My question regards intellectual property rights and ownership. I am
developing a technology for creating and indexing documents and
knowledge materials. Ultimately, the outcome of this will be an XML
type mark-up language that will be used for adding meta-data to
textual documents.

I am intending to release that technology as an open source but I
still want my name to be related to it, no matter who uses it or where
it has been implemented. I would like to make sure that there would
not be someone else who would claim that they have invented it.

There are a lot of open source technologies and solutions that are
being developed by communities but most of the time there are certain
people or organisations that stand behind the initial idea or
creation.

Could you please tell me what are the ways to achieve this? Thank you
for your consideration.

Regards
Ivan
Answer  
Subject: Re: Intellectual property rights and ownership
Answered By: markoft-ga on 15 Jun 2002 17:39 PDT
Rated:4 out of 5 stars
 
Hello ivan,

I went to the web site for the Free Software Foundation and located a
listing of the various free public licenses.  The FSF is the
originator of the GNU General Public License and the copyright holder
for all GNU GPL programs.  The GNU GPL allows for the free
distribution and modification of software published under it.  As
copyright holder, FSF is responsible for the defense of that
copyright.

There are other free software licenses and FSF has a list of them with
a brief review of the compatibility with the GNU GPL as well as if the
license qualifies under the principal of copy left and is a free
software license.  The FSF will be more then happy to assist you in
choosing a viable license for your software project.

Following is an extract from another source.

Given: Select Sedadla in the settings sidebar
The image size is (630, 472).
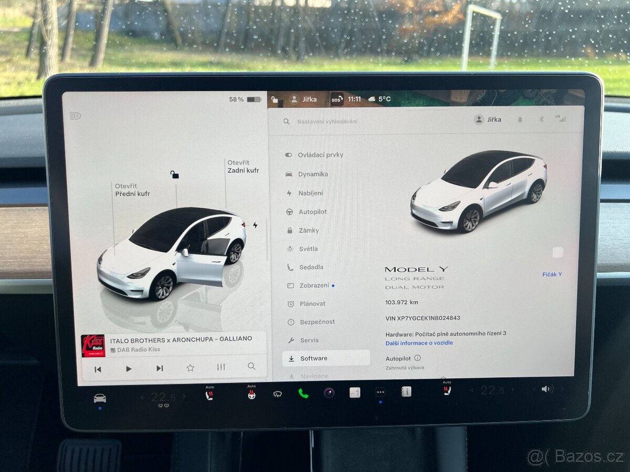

Free Software Foundation homepage
http://www.fsf.org

GNU General Public License
http://www.fsf.org/licenses/gpl.html

List of free software licenses
http://www.fsf.org/licenses/license-list.html

markoft
ivan-ga rated this answer:4 out of 5 stars

Comments  
Subject: Re: Intellectual property rights and ownership
From: cjs2u-ga on 15 Jun 2002 21:25 PDT
 
Hi Ivan and Markoft,

I just want to add this little bit -- in case it wasn't clear -- you
can be the copyright holder of a program AND license it under the GPL.
The GPL+your copyright, when put together, mean people can't 1) claim
your software as their own, nor 2) modify your source code to put in
another program which is then re-distributed sans source code.

I think some issues here border on legal advice, so you should verify
our responses with a lawyer when the final decision time comes.